Spatio-Temporal Hierarchical Causal Models
Xintong Li, Haoran Zhang, Xiao Zhou
TL;DR
ST-HCMs address causal inference in nested spatio-temporal data with unobserved unit-level confounders by extending hierarchical causal modeling to the spatio-temporal domain. The core theoretical contribution is the Spatio-Temporal Collapse Theorem, which proves convergence of ST-HCMs to a Dynamic Collapsed Model as subunit data grows, enabling causal identification via sequential adjustability or dynamic instruments. The paper also provides an estimation algorithm using unit-specific conditional dynamics and G-computation, adaptable to Linear Mixed-Effects Models, GBMs, or Gaussian Processes. Empirical studies on synthetic data and a Chicago urban-traffic dataset demonstrate accurate, robust causal estimates and practical gains from modeling both hierarchy and spatial spillovers.
Abstract
The abundance of fine-grained spatio-temporal data, such as traffic sensor networks, offers vast opportunities for scientific discovery.

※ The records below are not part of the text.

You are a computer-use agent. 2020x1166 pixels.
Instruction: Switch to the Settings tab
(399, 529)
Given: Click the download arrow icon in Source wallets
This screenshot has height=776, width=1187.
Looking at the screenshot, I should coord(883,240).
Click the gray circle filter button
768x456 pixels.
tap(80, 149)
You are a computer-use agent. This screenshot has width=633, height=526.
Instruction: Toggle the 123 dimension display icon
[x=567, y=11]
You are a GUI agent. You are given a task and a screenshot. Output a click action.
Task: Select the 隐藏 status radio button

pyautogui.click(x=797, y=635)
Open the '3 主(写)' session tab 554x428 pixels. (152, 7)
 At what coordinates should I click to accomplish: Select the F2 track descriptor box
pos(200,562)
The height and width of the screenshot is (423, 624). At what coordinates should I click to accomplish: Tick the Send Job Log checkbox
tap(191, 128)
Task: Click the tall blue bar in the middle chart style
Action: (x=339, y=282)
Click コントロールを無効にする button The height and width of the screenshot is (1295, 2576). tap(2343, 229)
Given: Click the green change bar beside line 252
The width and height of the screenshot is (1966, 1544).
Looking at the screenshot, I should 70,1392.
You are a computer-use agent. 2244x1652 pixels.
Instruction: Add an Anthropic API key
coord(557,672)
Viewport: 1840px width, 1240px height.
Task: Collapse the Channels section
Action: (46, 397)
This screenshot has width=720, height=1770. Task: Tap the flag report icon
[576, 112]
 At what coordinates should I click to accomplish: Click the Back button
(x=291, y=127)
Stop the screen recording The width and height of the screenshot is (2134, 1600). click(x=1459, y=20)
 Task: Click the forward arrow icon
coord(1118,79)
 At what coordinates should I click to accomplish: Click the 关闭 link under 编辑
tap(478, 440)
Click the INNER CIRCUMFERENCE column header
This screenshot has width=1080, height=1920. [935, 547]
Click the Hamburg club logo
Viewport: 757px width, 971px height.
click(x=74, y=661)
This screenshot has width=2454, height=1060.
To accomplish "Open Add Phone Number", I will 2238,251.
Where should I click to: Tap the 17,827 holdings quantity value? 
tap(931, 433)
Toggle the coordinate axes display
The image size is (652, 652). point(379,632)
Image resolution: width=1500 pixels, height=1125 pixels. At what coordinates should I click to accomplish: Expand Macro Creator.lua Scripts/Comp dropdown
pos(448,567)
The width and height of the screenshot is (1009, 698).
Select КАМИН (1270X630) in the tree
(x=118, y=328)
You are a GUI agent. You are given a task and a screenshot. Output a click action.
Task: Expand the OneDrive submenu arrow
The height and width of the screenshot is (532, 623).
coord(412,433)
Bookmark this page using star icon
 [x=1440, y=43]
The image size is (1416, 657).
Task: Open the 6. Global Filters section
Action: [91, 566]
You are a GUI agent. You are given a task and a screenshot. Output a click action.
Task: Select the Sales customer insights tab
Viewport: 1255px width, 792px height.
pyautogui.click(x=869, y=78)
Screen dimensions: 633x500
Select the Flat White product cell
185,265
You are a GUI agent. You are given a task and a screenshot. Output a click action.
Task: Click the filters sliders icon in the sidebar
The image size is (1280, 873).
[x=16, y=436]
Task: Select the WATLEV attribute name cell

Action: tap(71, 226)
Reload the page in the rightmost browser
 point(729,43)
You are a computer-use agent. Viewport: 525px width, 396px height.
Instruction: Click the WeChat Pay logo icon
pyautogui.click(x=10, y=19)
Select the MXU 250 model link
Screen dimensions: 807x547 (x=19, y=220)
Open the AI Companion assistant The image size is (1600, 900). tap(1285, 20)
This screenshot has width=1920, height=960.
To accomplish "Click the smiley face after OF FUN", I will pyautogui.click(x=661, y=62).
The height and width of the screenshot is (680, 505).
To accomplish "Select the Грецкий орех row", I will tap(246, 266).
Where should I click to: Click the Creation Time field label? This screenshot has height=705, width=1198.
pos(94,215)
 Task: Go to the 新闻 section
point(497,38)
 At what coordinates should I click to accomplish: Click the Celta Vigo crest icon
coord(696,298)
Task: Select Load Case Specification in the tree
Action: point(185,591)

However, inferring causal relationships from such observational data remains challenging, particularly due to unobserved confounders that are specific to units (e.g., geographical locations) yet influence outcomes over time. Most existing methods for spatio-temporal causal inference assume that all confounders are observed, an assumption that is often violated in practice. In this paper, we introduce Spatio-Temporal Hierarchical Causal Models (ST-HCMs), a novel graphical framework that extends hierarchical causal modeling to the spatio-temporal domain. At the core of our approach is the Spatio-Temporal Collapse Theorem, which shows that a complex ST-HCM converges to a simpler flat causal model as the amount of subunit data increases. This theoretical result enables a general procedure for causal identification, allowing ST-HCMs to recover causal effects even in the presence of unobserved, time-invariant unit-level confounders, a scenario where standard non-hierarchical models fail. We validate the effectiveness of our framework on both synthetic and real-world datasets, demonstrating its potential for robust causal inference in complex dynamic systems.